Mason Marie Clark, a senior theater education major who will be stage managing the performances, said she is astonished by the cast’s hard work and dedication both on and off the stage.

“Our cast of 11 people from a variety of different majors on campus have just emotionally put themselves into this production’s heart and soul,” she said.

Despite its triumphs, Marywood’s return to live theatre hasn’t been without its wide array of complications, especially how to maintain social distancing regulations.

“It’s certainly very challenging under these conditions, seeing as how acting is about the interaction between people face to face and often closer than six feet,” explained Pyles. “Having to create and rehearse the show following all of these [COVID-19] guidelines is very different but I’m very proud of the students, as they are very willing to just kind of go with the flow and try new things to do what needs to be done.”

Since the production will be outdoors, it will allow for a comfortable amount of social distancing between audience members and the students performing. The Music, Theatre and Dance department suggests anyone interested in attending should bring something to sit on, such as a blanket or a lawn chair, and plan on wearing a mask while distancing themselves from others.

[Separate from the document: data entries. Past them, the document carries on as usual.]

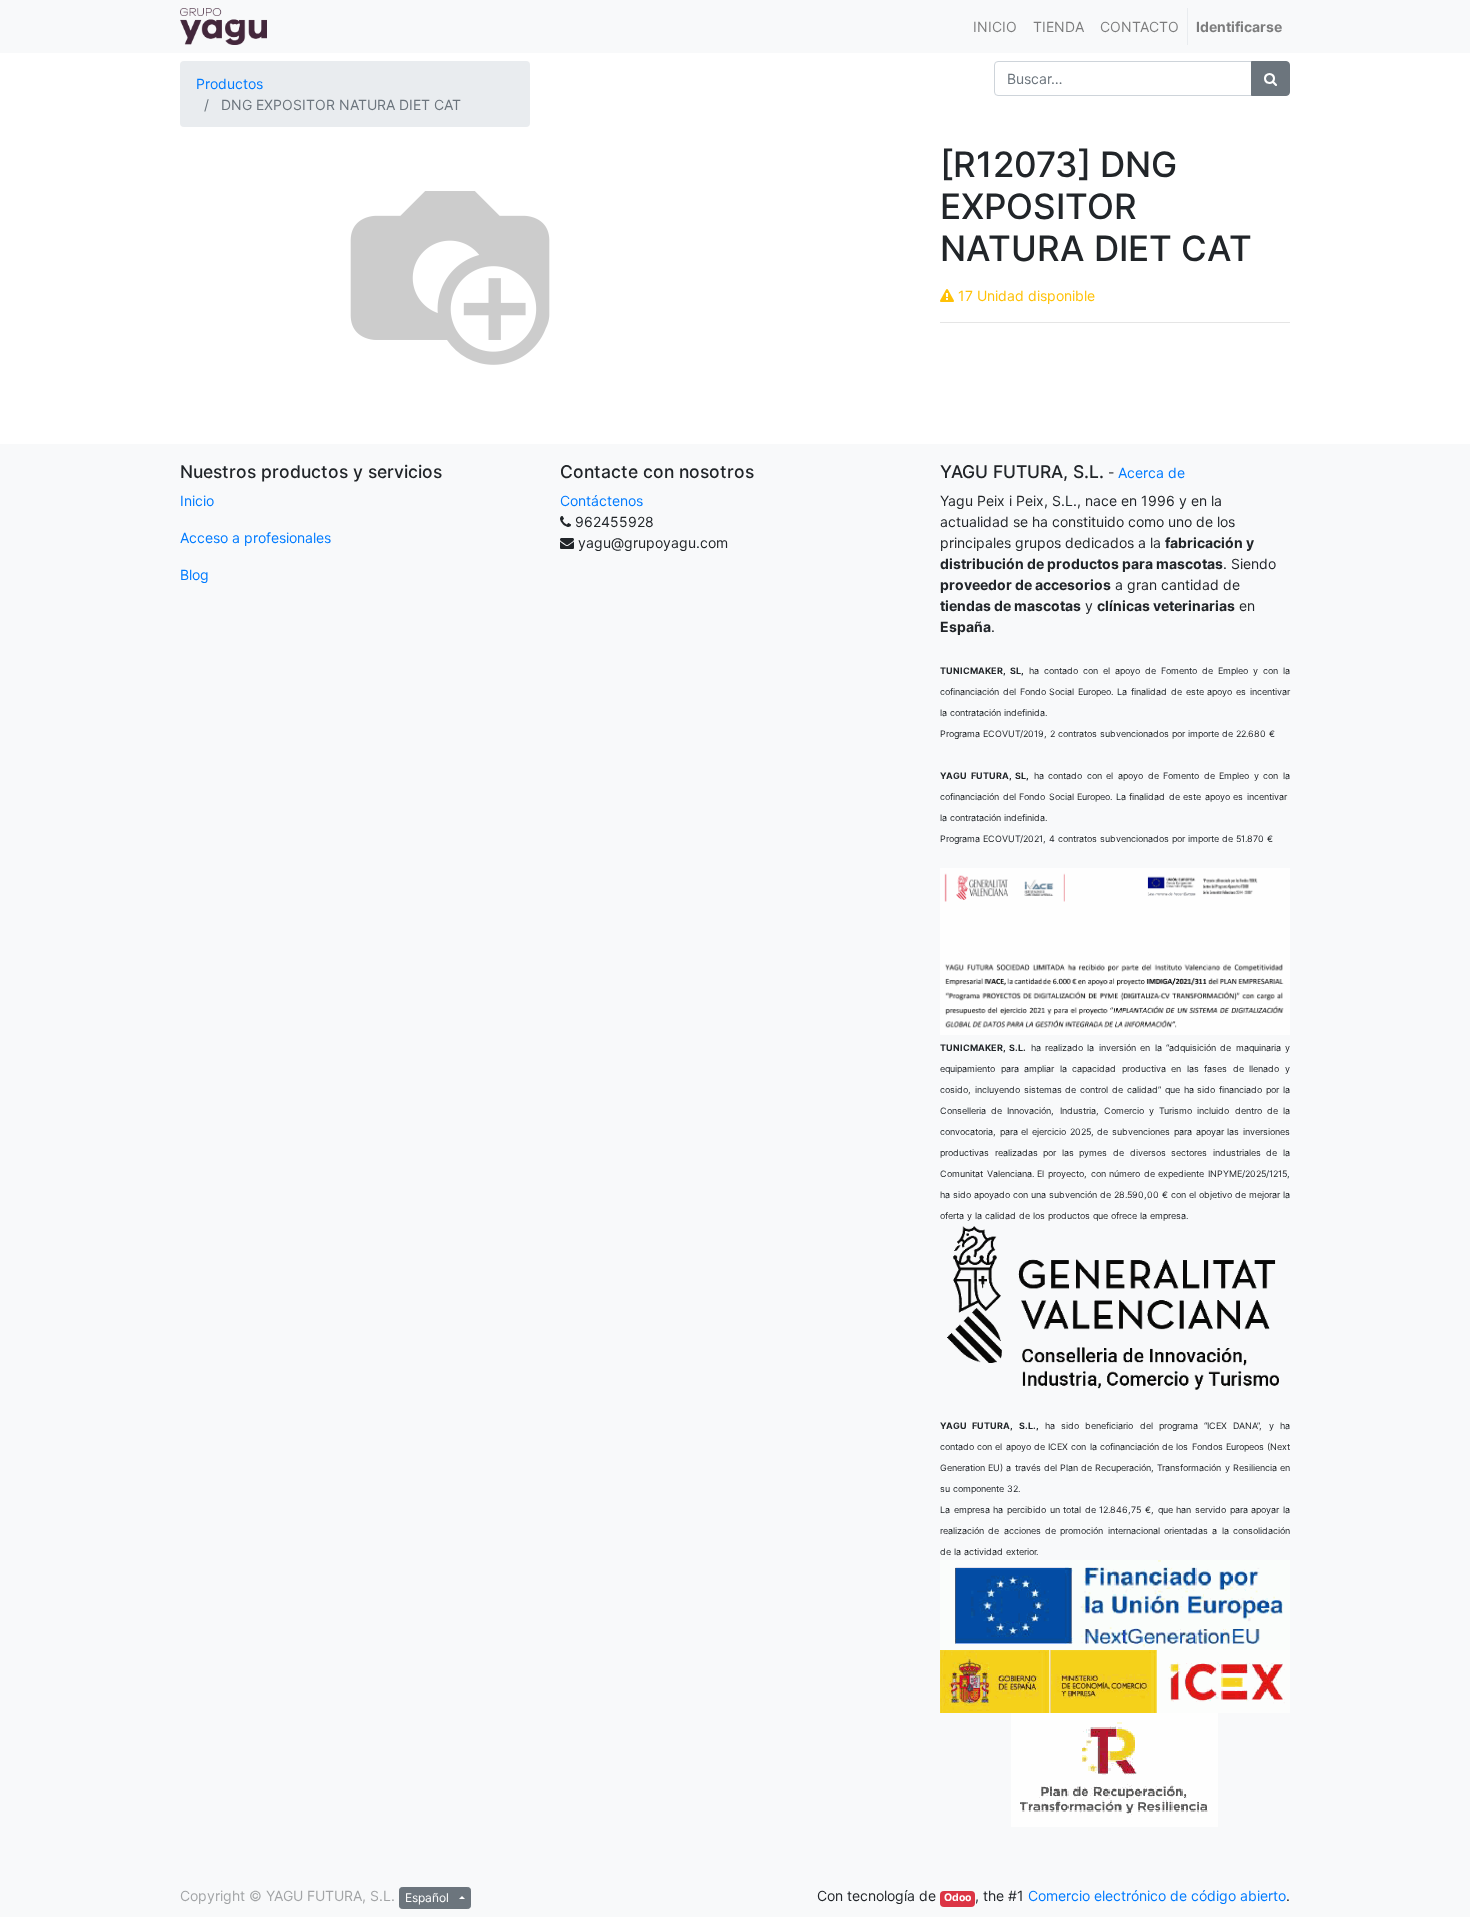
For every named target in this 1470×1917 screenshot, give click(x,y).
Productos (229, 83)
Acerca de (1151, 472)
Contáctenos (601, 500)
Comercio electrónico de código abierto (1157, 1895)
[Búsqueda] (1270, 78)
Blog (194, 574)
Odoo (957, 1897)
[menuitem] (995, 26)
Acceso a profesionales (255, 537)
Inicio (197, 500)
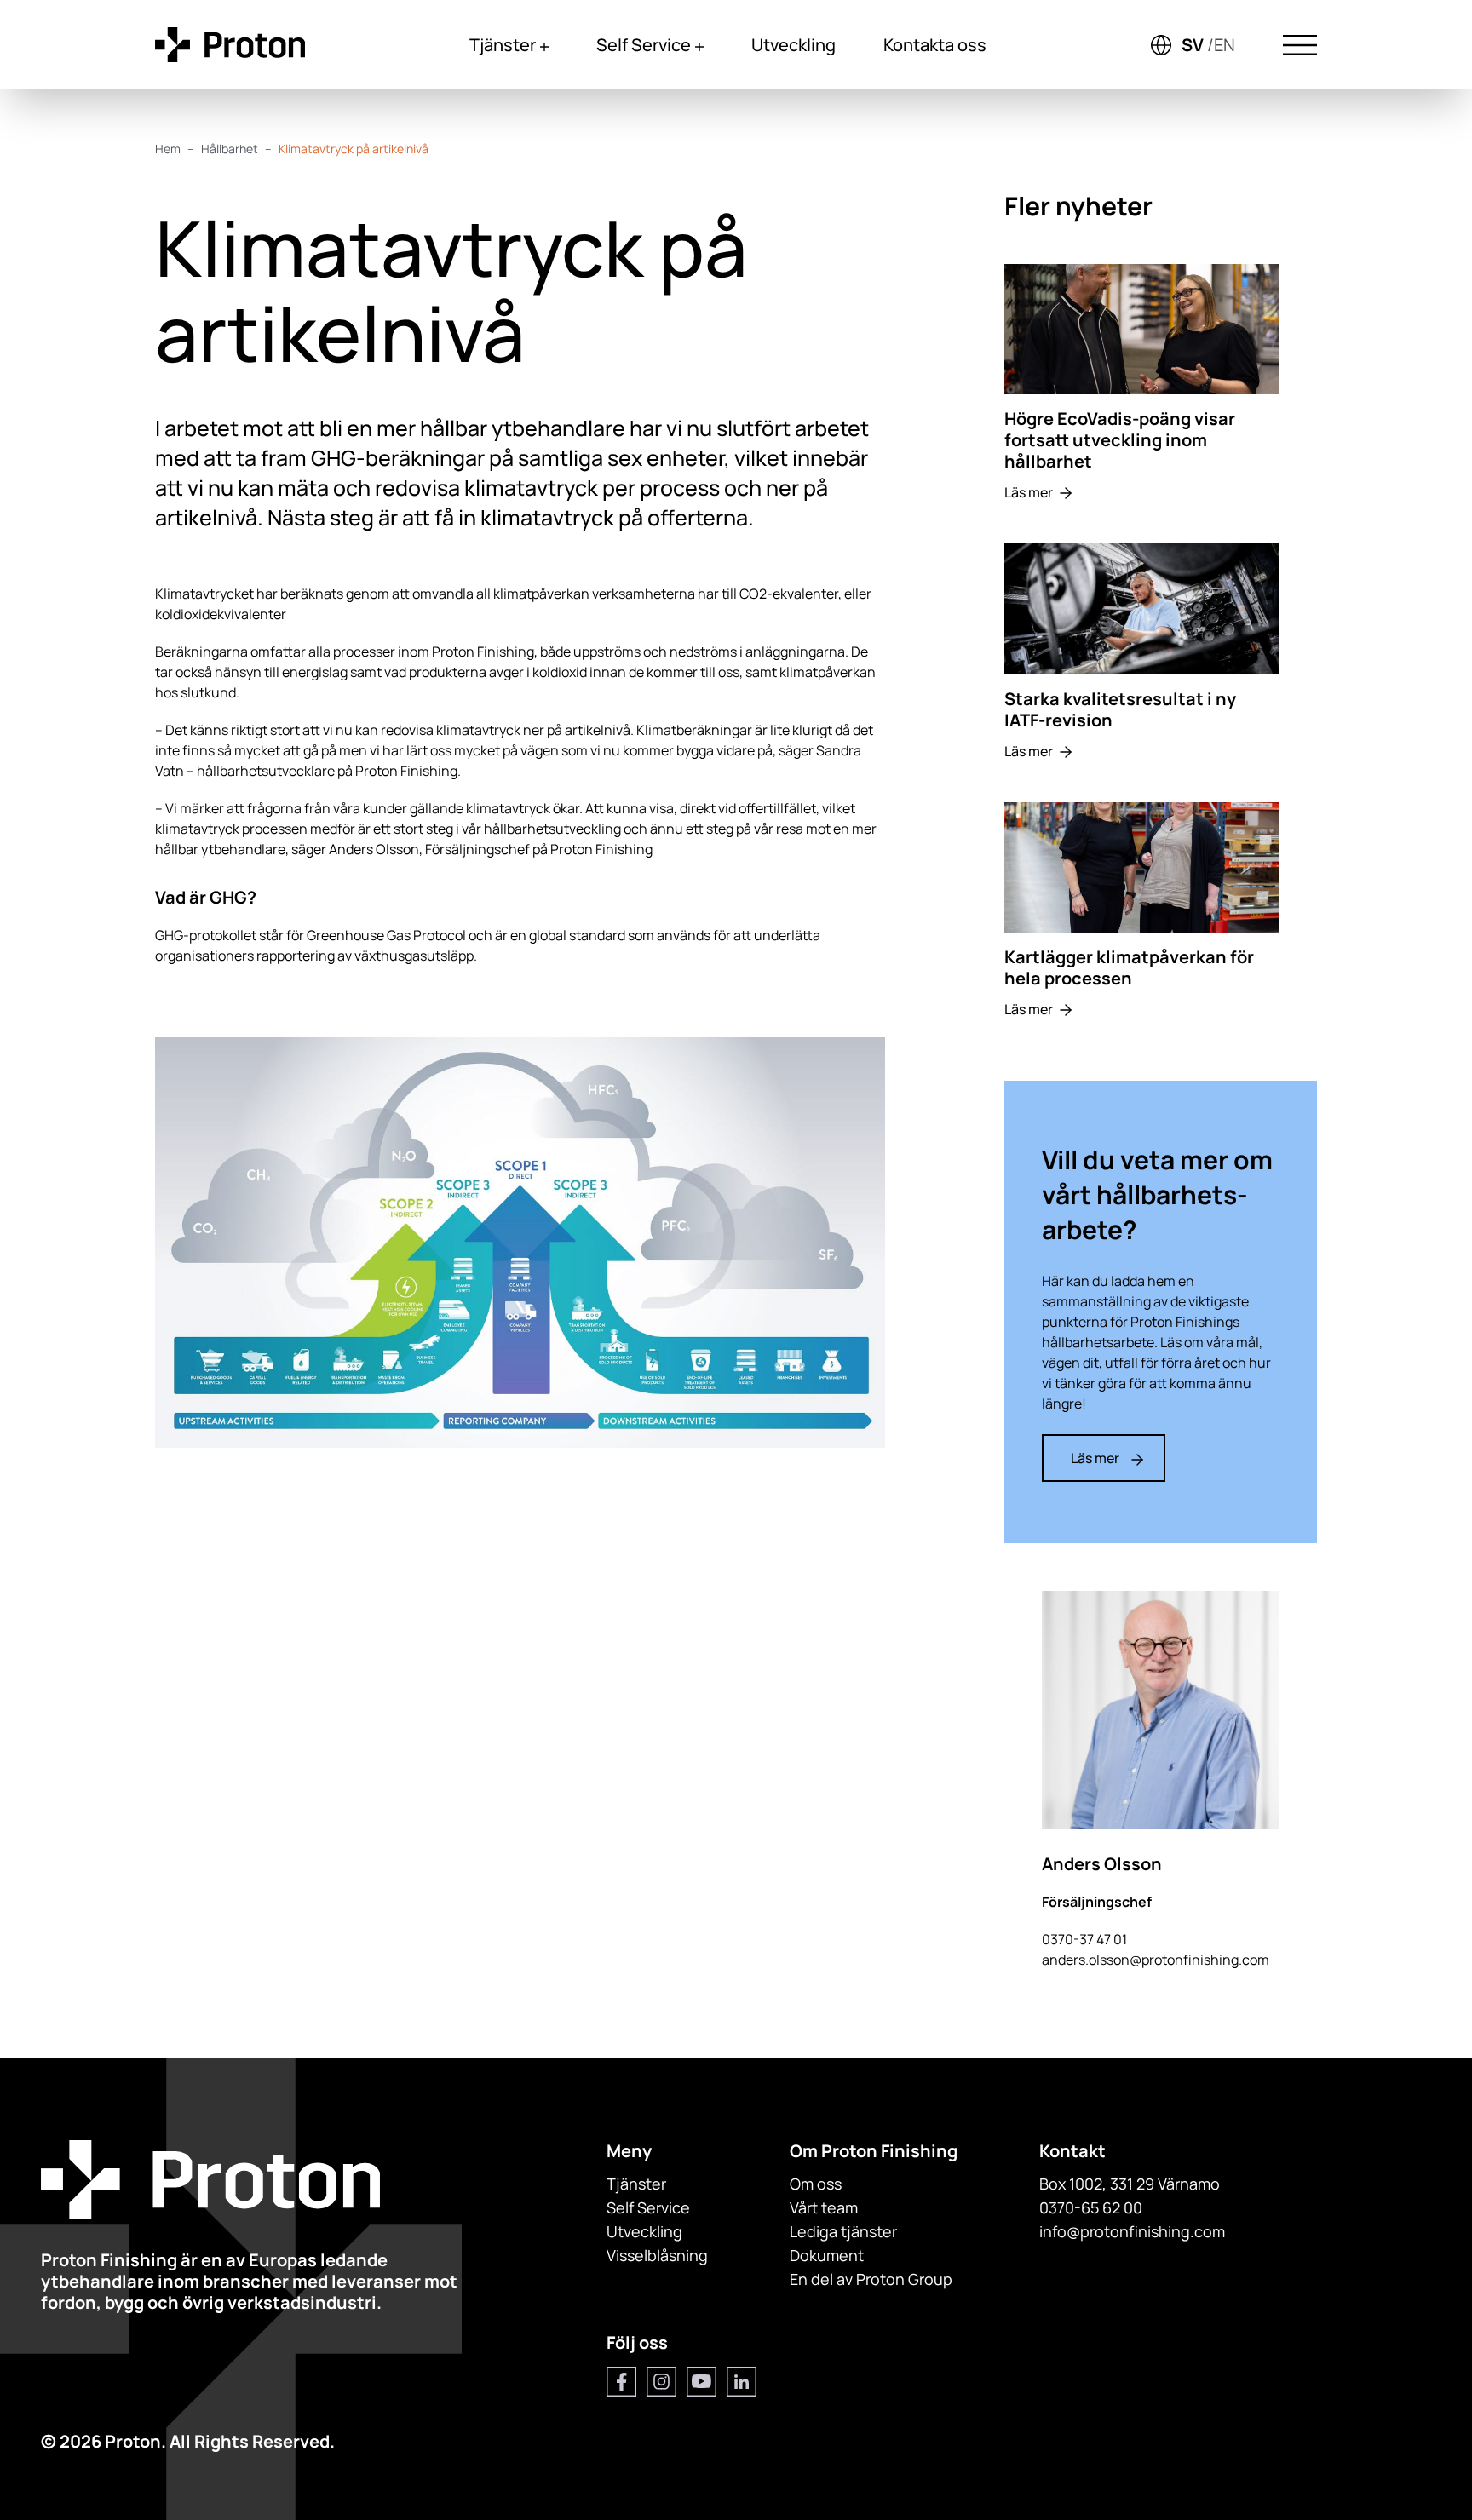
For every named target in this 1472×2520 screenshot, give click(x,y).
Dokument (827, 2255)
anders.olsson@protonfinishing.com (1155, 1959)
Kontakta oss (934, 44)
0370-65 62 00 (1090, 2207)
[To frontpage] (230, 44)
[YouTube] (701, 2382)
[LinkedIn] (741, 2382)
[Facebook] (621, 2382)
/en (1221, 44)
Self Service (643, 44)
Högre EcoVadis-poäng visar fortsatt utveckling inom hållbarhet (1119, 440)
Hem (168, 149)
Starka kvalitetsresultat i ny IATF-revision (1120, 709)
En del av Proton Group (871, 2279)
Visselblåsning (657, 2255)
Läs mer (1028, 492)
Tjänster (502, 44)
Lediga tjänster (843, 2231)
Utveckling (793, 44)
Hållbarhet (229, 149)
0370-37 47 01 (1084, 1939)
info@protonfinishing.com (1132, 2231)
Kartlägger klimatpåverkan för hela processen (1129, 967)
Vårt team (824, 2207)
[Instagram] (661, 2382)
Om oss (816, 2183)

Pyles explained how the cast will be able to use these safety procedures and the unconventional venue to its advantage by using a multi-layer stage layout developed explicitly for this production so they can perform without face coverings.

“People will be both on and off the stage, with the latter involving actors standing on pieces of scenery in the grassy area around the performance space,” said Pyles. “Given these limitations, the plan is to keep around 10 feet between everybody as opposed to just six, which will still be a good opportunity for our students to work on their craft while also being something enjoyable and special for an audience.”

Stage Manager Clark said she is most excited to see “The Sonnet Project” happen given the chaos created by COVID-19 throughout the world.

“It blows my mind that we’ve all been able to come together, in-person, during a global pandemic to create a production,” Clark said.

Pyles noted these sonnets continue to be relevant today, regardless of their age.

“They’re still around because they express human experiences in such an effective and profound manner, but we lose that if we treat them as this dead text that we quote and disassociate from,” he stated. “We have to get it into our bodies, into our guts, to find a way to help our audience experience that so that the pieces come alive.”

Attendance will be on a first come, first served basis. The performances, which are free of charge, will take place on Friday, Oct. 2, at 5:30 p

.m., Saturday, Oct. 3, at 2 and 5:30 p.m., and Sunday, Oct. 4, at 2 p.m.